REQUIRED ACTION
Transcribe all the records with complete accuracy.

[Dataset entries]
%%

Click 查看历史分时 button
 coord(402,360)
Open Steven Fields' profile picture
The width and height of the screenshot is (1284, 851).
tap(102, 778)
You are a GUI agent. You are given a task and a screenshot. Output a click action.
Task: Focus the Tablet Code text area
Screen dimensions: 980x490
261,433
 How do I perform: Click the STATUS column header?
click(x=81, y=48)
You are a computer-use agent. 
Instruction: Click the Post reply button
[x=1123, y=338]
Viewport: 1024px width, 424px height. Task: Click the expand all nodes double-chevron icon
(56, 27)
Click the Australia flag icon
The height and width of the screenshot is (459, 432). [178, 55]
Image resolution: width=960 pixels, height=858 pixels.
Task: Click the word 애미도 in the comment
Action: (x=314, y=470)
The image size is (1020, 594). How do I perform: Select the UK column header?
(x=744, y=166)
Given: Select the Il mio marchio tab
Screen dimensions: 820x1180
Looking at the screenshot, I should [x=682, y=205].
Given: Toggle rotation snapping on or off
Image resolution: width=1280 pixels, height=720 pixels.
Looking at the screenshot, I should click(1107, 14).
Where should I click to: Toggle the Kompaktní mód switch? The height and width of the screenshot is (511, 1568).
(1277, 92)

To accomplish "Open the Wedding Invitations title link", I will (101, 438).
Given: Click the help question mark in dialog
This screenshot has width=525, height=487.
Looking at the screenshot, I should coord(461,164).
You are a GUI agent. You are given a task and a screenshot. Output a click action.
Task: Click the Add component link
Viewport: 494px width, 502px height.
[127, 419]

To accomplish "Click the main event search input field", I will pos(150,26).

%%

EXERCISE RESULT
Click 查看历史分时 button
 coord(402,360)
Open Steven Fields' profile picture
The width and height of the screenshot is (1284, 851).
tap(102, 778)
You are a GUI agent. You are given a task and a screenshot. Output a click action.
Task: Focus the Tablet Code text area
Screen dimensions: 980x490
261,433
 How do I perform: Click the STATUS column header?
click(x=81, y=48)
You are a computer-use agent. 
Instruction: Click the Post reply button
[x=1123, y=338]
Viewport: 1024px width, 424px height. Task: Click the expand all nodes double-chevron icon
(56, 27)
Click the Australia flag icon
The height and width of the screenshot is (459, 432). [178, 55]
Image resolution: width=960 pixels, height=858 pixels.
Task: Click the word 애미도 in the comment
Action: (x=314, y=470)
The image size is (1020, 594). How do I perform: Select the UK column header?
(x=744, y=166)
Given: Select the Il mio marchio tab
Screen dimensions: 820x1180
Looking at the screenshot, I should [x=682, y=205].
Given: Toggle rotation snapping on or off
Image resolution: width=1280 pixels, height=720 pixels.
Looking at the screenshot, I should click(1107, 14).
Where should I click to: Toggle the Kompaktní mód switch? The height and width of the screenshot is (511, 1568).
(1277, 92)

To accomplish "Open the Wedding Invitations title link", I will (101, 438).
Given: Click the help question mark in dialog
This screenshot has width=525, height=487.
Looking at the screenshot, I should coord(461,164).
You are a GUI agent. You are given a task and a screenshot. Output a click action.
Task: Click the Add component link
Viewport: 494px width, 502px height.
[127, 419]

To accomplish "Click the main event search input field", I will pos(150,26).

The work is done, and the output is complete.